Stéphane Richard, PDG d’Orange, le 1er juin 2017 à Paris. | CHARLES PLATIAU / REUTERS

Il ne cache pas son désir de rempiler pour un troisième mandat. Nommé directeur général en 2010, puis PDG d’Orange en 2011, pendant la mandature de Nicolas Sarkozy, et renouvelé en 2014 sous François Hollande, Stéphane Richard dit officieusement et officiellement – comme lors de la publication des résultats annuels en février – « ne pas avoir d’autres projets professionnels » que celui de présider aux destinées de l’opérateur télécoms. L’ancien inspecteur des finances a franchi une étape supplémentaire en faisant part en mars à son conseil d’administration de sa volonté de prolonger ses fonctions.

Pour témoigner de sa motivation, M. Richard, dont le mandat court jusqu’à l’assemblée générale 2018, présentera à l’automne aux administrateurs les grandes lignes de sa vision pour Orange jusqu’en 2025, le plan stratégique actuel s’arrêtant en 2020. Sans déflorer ses projets, il expose en privé ses vues sur l’évolution du métier. A ses yeux, les opérateurs télécoms s’assimilent à des « utilities », autrement dit à des services publics, certes essentiels pour les citoyens, mais au potentiel de croissance limité.

Une conviction qui l’a semble-t-il conduit à réviser ses ambitions à l’égard de Telecom Italia.
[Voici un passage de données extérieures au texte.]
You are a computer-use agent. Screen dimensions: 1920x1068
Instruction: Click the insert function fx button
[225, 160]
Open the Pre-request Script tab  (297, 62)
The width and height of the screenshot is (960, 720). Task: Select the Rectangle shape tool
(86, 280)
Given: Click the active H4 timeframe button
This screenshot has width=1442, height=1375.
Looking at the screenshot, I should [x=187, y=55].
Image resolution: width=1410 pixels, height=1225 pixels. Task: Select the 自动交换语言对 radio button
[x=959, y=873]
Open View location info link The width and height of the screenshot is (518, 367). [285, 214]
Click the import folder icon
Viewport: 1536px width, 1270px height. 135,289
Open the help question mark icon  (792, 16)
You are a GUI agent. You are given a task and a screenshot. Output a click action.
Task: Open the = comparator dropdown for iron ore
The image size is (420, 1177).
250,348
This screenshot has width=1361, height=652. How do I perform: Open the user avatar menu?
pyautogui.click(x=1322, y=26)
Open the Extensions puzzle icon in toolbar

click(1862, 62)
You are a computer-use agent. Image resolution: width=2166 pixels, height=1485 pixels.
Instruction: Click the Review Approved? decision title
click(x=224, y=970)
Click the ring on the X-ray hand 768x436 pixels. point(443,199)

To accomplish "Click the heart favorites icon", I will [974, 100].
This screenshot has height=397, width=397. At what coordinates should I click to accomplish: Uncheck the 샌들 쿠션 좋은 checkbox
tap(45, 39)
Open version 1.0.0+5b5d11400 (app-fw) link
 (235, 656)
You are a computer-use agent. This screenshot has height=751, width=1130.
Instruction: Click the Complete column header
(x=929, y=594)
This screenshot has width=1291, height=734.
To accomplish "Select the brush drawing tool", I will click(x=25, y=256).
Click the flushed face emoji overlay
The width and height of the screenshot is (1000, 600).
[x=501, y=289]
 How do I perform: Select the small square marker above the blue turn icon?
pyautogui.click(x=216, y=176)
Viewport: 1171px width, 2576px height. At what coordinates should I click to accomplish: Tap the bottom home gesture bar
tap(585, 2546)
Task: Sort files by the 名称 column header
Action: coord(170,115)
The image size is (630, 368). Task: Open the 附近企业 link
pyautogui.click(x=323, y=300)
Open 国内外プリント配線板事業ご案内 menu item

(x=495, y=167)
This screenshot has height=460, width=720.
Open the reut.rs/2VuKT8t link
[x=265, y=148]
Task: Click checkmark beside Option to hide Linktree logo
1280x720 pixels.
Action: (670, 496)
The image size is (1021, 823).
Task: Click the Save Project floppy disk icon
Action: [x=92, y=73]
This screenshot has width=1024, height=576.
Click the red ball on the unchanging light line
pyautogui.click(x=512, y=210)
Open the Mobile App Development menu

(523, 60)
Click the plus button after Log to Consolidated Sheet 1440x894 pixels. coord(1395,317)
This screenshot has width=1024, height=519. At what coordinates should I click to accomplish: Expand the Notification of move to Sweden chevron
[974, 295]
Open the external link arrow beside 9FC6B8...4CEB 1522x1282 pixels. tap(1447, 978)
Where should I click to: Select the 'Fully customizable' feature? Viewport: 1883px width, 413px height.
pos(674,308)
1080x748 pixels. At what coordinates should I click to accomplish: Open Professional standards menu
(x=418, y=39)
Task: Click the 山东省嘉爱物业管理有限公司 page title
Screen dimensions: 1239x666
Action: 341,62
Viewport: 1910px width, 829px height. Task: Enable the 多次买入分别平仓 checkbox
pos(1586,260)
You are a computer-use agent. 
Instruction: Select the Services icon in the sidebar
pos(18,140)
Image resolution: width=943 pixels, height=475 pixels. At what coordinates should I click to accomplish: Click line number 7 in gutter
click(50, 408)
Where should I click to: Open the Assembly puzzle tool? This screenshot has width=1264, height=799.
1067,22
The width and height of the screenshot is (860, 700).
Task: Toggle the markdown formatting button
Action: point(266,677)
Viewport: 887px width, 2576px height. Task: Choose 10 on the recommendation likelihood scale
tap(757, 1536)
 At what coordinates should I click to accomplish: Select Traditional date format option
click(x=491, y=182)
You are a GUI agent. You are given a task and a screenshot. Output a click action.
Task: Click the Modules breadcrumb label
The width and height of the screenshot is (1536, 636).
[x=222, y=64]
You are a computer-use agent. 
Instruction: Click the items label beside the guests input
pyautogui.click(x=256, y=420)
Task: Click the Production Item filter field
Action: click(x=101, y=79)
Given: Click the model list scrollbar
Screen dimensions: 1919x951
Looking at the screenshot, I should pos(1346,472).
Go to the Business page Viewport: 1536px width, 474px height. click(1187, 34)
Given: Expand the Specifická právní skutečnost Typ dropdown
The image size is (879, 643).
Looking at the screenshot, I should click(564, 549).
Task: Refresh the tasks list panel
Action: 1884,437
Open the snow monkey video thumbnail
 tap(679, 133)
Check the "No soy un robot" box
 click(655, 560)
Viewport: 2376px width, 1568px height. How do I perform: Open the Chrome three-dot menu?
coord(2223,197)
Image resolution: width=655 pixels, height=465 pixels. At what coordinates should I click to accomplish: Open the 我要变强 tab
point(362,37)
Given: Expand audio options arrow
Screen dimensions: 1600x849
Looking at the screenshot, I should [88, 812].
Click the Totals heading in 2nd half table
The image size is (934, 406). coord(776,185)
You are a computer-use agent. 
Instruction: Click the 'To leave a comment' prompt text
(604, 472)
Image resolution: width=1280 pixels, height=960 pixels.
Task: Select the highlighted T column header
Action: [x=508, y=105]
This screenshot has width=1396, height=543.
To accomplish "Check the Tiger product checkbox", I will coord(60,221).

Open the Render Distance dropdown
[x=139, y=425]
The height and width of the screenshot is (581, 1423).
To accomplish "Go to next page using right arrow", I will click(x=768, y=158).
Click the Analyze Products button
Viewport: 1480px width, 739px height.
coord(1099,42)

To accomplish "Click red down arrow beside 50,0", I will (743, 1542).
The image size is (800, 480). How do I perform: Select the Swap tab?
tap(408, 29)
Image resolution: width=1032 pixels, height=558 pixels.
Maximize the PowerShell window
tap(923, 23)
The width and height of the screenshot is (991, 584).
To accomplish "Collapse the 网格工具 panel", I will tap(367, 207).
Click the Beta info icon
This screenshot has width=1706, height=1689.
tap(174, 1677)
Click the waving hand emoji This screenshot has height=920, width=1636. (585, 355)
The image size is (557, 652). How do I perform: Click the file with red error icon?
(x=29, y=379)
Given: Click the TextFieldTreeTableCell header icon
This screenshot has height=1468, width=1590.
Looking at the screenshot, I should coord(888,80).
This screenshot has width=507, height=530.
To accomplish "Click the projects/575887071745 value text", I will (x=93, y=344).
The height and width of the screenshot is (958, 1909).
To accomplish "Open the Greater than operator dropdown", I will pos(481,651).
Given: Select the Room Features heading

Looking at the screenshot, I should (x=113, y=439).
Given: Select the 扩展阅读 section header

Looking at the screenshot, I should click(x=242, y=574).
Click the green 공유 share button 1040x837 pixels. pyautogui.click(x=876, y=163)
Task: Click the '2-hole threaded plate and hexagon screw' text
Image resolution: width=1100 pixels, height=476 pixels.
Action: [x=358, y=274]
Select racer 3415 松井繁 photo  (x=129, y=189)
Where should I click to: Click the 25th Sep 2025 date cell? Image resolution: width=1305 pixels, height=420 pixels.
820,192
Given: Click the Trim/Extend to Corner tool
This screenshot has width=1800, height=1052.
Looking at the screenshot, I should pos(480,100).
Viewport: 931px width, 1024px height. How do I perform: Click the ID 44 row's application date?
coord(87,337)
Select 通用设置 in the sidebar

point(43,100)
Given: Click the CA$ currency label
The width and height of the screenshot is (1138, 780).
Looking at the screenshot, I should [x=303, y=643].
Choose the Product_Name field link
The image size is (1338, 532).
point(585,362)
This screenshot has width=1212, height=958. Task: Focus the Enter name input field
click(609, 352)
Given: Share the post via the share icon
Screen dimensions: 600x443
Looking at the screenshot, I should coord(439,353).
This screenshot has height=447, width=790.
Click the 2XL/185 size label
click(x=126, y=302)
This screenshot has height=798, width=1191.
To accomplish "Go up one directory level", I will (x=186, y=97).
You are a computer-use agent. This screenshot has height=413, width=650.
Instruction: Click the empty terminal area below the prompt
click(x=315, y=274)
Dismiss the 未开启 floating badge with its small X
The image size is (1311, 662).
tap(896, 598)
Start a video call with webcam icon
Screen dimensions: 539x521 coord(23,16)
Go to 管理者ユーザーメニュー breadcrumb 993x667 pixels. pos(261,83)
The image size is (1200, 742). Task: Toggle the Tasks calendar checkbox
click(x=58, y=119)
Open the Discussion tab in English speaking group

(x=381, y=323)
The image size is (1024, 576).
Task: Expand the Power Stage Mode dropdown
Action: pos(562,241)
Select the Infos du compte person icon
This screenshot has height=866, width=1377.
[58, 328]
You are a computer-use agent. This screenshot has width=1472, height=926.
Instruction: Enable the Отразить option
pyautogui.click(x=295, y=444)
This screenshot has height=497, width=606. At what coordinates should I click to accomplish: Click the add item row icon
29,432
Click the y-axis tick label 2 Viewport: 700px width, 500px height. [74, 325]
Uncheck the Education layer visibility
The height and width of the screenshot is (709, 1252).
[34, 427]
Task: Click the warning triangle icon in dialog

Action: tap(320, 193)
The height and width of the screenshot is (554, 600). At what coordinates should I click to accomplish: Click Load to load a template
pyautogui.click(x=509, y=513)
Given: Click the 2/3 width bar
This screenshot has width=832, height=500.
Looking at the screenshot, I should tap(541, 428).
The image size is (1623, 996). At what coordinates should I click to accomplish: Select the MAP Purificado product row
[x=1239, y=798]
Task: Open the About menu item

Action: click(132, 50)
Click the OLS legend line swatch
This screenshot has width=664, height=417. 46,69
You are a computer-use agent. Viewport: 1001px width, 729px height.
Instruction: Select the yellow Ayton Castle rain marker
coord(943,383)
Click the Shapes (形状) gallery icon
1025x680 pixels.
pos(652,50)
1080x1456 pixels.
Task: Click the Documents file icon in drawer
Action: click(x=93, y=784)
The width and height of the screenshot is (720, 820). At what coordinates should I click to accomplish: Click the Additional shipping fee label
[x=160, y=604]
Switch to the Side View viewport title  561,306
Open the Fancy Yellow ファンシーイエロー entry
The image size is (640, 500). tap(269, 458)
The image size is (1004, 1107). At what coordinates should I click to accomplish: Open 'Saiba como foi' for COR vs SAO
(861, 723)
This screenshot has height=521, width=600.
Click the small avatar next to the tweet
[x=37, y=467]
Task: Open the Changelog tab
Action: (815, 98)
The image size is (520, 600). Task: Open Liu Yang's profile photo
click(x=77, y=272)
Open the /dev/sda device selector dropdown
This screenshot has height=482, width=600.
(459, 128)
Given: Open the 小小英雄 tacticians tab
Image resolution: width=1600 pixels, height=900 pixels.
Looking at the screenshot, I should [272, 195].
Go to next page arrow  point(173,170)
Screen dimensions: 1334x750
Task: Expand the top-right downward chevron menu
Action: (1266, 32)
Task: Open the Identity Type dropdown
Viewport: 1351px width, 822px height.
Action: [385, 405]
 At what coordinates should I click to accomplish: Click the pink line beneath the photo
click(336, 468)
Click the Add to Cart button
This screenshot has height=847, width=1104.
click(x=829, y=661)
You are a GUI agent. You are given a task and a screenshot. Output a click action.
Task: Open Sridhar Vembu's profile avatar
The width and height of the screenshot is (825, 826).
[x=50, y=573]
Alors qu’on lui prêtait le rêve d’entrer au capital de l’opérateur transalpin, il refuserait les 25 % de Vincent Bolloré si ce dernier les lui proposait. Selon lui, le marché risque d’être bouleversé à court terme par l’arrivée d’un nouvel acteur – Free (dont le fondateur Xavier Niel est actionnaire à titre personnel du Monde). Telecom Italia a également perdu du terrain dans le développement du très haut débit, où il est concurrencé par Enel. Mais, surtout, l’opérateur italien n’a pas de potentiel de croissance.

La principale inconnue réside dans la position de l’Etat

Stéphane Richard ne devrait donc pas suggérer d’extension géographique d’Orange dans de nouveaux pays. Il ne devrait pas non plus conseiller de coûteux achats de droits, à l’image d’Altice, qui vient de se payer à prix d’or la Ligue des champions, même s’il considère que le championnat français de football, la Ligue 1, dont l’appel d’offres pourrait être relancé dès 2018, est crucial. Lui croit plutôt à la diversification dans de nouveaux métiers de services, à l’image du pas de côté effectué dans la banque en ligne, avec le lancement en juillet d’Orange Bank.

Saura-t-il convaincre les administrateurs ? En février 2018, ces derniers voteront une résolution proposant le renouvellement (ou pas) de son mandat. La principale inconnue réside dans la position de l’Etat, qui détient 29 % des droits de vote, à travers l’Agence des participations de l’Etat et Bpifrance. Pour le moment, Stéphane Richard n’a pas revu Emmanuel Macron depuis son élection à la présidence de la République. Il prévoit de rencontrer le ministre de l’économie, Bruno Le Maire, qu’il connaît déjà, au lendemain des législatives. Enfin, le dirigeant est proche d’Emmanuel Moulin, directeur du cabinet de M. Le Maire : il l’avait recruté à Bercy, lorsque lui-même dirigeait le cabinet de Christine Lagarde.

Stéphane Richard ne sera certainement pas seul en lice

Une chose est sûre, M. Richard ne sera certainement pas seul en lice. Nicolas Dufourcq, le président de Bpifrance, et actuel administrateur, qui travailla chez France Télécom, serait motivé par le poste. Reste aussi à savoir si l’Etat souhaite se désengager ou pas de l’opérateur avant 2018, ce qui pourrait modifier les équilibres au sein du conseil.

Stéphane Richard veut croire que son bilan – il bénéficie du soutien des salariés et a réussi à éviter la casse sociale, malgré l’arrivée de Free sur le marché du mobile – parlera pour lui. Et que l’Etat, qui détient 3 sièges sur 15, tiendra compte de l’avis des autres administrateurs. Mais le dirigeant sait aussi que l’affaire Tapie est comme une épée de Damoclès au-dessus de lui. Les calendriers pourraient d’ailleurs se chevaucher. Stéphane Richard attend son renvoi devant le tribunal correctionnel dès cette année, avec la perspective d’un procès dont la date reste à déterminer.